== What to do ==
Reproduce every one of the records below word for word, keeping each line unchanged.

== Records from a pointing dataset ==
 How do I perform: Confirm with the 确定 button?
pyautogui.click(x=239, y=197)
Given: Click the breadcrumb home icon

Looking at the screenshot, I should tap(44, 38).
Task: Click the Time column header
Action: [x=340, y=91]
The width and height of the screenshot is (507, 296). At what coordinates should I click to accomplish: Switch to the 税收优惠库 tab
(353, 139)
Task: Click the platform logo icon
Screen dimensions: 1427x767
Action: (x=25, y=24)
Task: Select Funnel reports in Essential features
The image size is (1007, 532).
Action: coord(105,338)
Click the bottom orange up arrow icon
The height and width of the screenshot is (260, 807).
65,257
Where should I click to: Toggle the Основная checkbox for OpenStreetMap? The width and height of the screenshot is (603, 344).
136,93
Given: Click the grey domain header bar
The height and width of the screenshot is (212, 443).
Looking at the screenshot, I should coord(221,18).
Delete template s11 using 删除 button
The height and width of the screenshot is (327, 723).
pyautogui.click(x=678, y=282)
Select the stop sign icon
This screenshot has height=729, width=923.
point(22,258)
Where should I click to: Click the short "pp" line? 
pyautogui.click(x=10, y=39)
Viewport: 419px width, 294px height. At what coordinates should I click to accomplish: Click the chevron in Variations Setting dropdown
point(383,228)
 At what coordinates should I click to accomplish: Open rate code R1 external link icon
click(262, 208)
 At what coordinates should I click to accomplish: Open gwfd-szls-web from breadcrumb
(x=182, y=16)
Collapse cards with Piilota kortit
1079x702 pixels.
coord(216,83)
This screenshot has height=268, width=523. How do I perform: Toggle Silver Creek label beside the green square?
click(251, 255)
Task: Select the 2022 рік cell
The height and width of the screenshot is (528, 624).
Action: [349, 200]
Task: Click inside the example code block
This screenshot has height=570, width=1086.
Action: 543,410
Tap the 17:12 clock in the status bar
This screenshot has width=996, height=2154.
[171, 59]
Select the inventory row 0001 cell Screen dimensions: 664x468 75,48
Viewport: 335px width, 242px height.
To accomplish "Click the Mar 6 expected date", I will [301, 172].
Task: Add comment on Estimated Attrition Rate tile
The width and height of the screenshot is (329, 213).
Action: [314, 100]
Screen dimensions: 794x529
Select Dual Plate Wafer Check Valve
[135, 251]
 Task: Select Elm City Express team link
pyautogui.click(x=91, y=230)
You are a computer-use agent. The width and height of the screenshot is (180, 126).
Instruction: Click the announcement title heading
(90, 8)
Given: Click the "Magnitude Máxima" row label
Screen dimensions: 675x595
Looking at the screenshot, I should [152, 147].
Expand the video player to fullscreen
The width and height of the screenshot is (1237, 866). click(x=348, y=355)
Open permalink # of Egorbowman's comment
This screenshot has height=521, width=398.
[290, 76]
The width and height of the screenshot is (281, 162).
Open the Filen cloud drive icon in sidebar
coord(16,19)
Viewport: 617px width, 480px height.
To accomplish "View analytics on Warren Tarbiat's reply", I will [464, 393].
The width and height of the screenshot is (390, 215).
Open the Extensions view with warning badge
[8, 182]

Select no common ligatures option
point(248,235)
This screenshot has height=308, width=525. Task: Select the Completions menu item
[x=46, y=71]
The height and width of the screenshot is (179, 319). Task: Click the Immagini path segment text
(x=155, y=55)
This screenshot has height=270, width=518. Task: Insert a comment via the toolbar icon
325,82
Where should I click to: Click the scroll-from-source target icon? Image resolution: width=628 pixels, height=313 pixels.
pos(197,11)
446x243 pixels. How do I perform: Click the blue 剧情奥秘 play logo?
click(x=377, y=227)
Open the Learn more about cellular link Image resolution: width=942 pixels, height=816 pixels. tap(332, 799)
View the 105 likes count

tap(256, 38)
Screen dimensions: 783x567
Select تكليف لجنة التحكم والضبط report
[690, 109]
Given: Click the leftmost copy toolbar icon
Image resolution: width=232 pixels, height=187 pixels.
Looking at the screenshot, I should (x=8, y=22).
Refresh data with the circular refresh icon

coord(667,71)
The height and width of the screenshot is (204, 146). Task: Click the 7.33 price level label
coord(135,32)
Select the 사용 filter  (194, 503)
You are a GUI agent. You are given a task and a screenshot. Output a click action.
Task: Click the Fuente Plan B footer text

== Answer ==
 How do I perform: Confirm with the 确定 button?
pyautogui.click(x=239, y=197)
Given: Click the breadcrumb home icon

Looking at the screenshot, I should tap(44, 38).
Task: Click the Time column header
Action: [x=340, y=91]
The width and height of the screenshot is (507, 296). At what coordinates should I click to accomplish: Switch to the 税收优惠库 tab
(353, 139)
Task: Click the platform logo icon
Screen dimensions: 1427x767
Action: (x=25, y=24)
Task: Select Funnel reports in Essential features
The image size is (1007, 532).
Action: coord(105,338)
Click the bottom orange up arrow icon
The height and width of the screenshot is (260, 807).
65,257
Where should I click to: Toggle the Основная checkbox for OpenStreetMap? The width and height of the screenshot is (603, 344).
136,93
Given: Click the grey domain header bar
The height and width of the screenshot is (212, 443).
Looking at the screenshot, I should coord(221,18).
Delete template s11 using 删除 button
The height and width of the screenshot is (327, 723).
pyautogui.click(x=678, y=282)
Select the stop sign icon
This screenshot has height=729, width=923.
point(22,258)
Where should I click to: Click the short "pp" line? 
pyautogui.click(x=10, y=39)
Viewport: 419px width, 294px height. At what coordinates should I click to accomplish: Click the chevron in Variations Setting dropdown
point(383,228)
 At what coordinates should I click to accomplish: Open rate code R1 external link icon
click(262, 208)
 At what coordinates should I click to accomplish: Open gwfd-szls-web from breadcrumb
(x=182, y=16)
Collapse cards with Piilota kortit
1079x702 pixels.
coord(216,83)
This screenshot has height=268, width=523. How do I perform: Toggle Silver Creek label beside the green square?
click(251, 255)
Task: Select the 2022 рік cell
The height and width of the screenshot is (528, 624).
Action: [349, 200]
Task: Click inside the example code block
This screenshot has height=570, width=1086.
Action: 543,410
Tap the 17:12 clock in the status bar
This screenshot has width=996, height=2154.
[171, 59]
Select the inventory row 0001 cell Screen dimensions: 664x468 75,48
Viewport: 335px width, 242px height.
To accomplish "Click the Mar 6 expected date", I will [301, 172].
Task: Add comment on Estimated Attrition Rate tile
The width and height of the screenshot is (329, 213).
Action: [314, 100]
Screen dimensions: 794x529
Select Dual Plate Wafer Check Valve
[135, 251]
 Task: Select Elm City Express team link
pyautogui.click(x=91, y=230)
You are a computer-use agent. The width and height of the screenshot is (180, 126).
Instruction: Click the announcement title heading
(90, 8)
Given: Click the "Magnitude Máxima" row label
Screen dimensions: 675x595
Looking at the screenshot, I should [152, 147].
Expand the video player to fullscreen
The width and height of the screenshot is (1237, 866). click(x=348, y=355)
Open permalink # of Egorbowman's comment
This screenshot has height=521, width=398.
[290, 76]
The width and height of the screenshot is (281, 162).
Open the Filen cloud drive icon in sidebar
coord(16,19)
Viewport: 617px width, 480px height.
To accomplish "View analytics on Warren Tarbiat's reply", I will [464, 393].
The width and height of the screenshot is (390, 215).
Open the Extensions view with warning badge
[8, 182]

Select no common ligatures option
point(248,235)
This screenshot has height=308, width=525. Task: Select the Completions menu item
[x=46, y=71]
The height and width of the screenshot is (179, 319). Task: Click the Immagini path segment text
(x=155, y=55)
This screenshot has height=270, width=518. Task: Insert a comment via the toolbar icon
325,82
Where should I click to: Click the scroll-from-source target icon? Image resolution: width=628 pixels, height=313 pixels.
pos(197,11)
446x243 pixels. How do I perform: Click the blue 剧情奥秘 play logo?
click(x=377, y=227)
Open the Learn more about cellular link Image resolution: width=942 pixels, height=816 pixels. tap(332, 799)
View the 105 likes count

tap(256, 38)
Screen dimensions: 783x567
Select تكليف لجنة التحكم والضبط report
[690, 109]
Given: Click the leftmost copy toolbar icon
Image resolution: width=232 pixels, height=187 pixels.
Looking at the screenshot, I should (x=8, y=22).
Refresh data with the circular refresh icon

coord(667,71)
The height and width of the screenshot is (204, 146). Task: Click the 7.33 price level label
coord(135,32)
Select the 사용 filter  (194, 503)
You are a GUI agent. You are given a task and a screenshot. Output a click action.
Task: Click the Fuente Plan B footer text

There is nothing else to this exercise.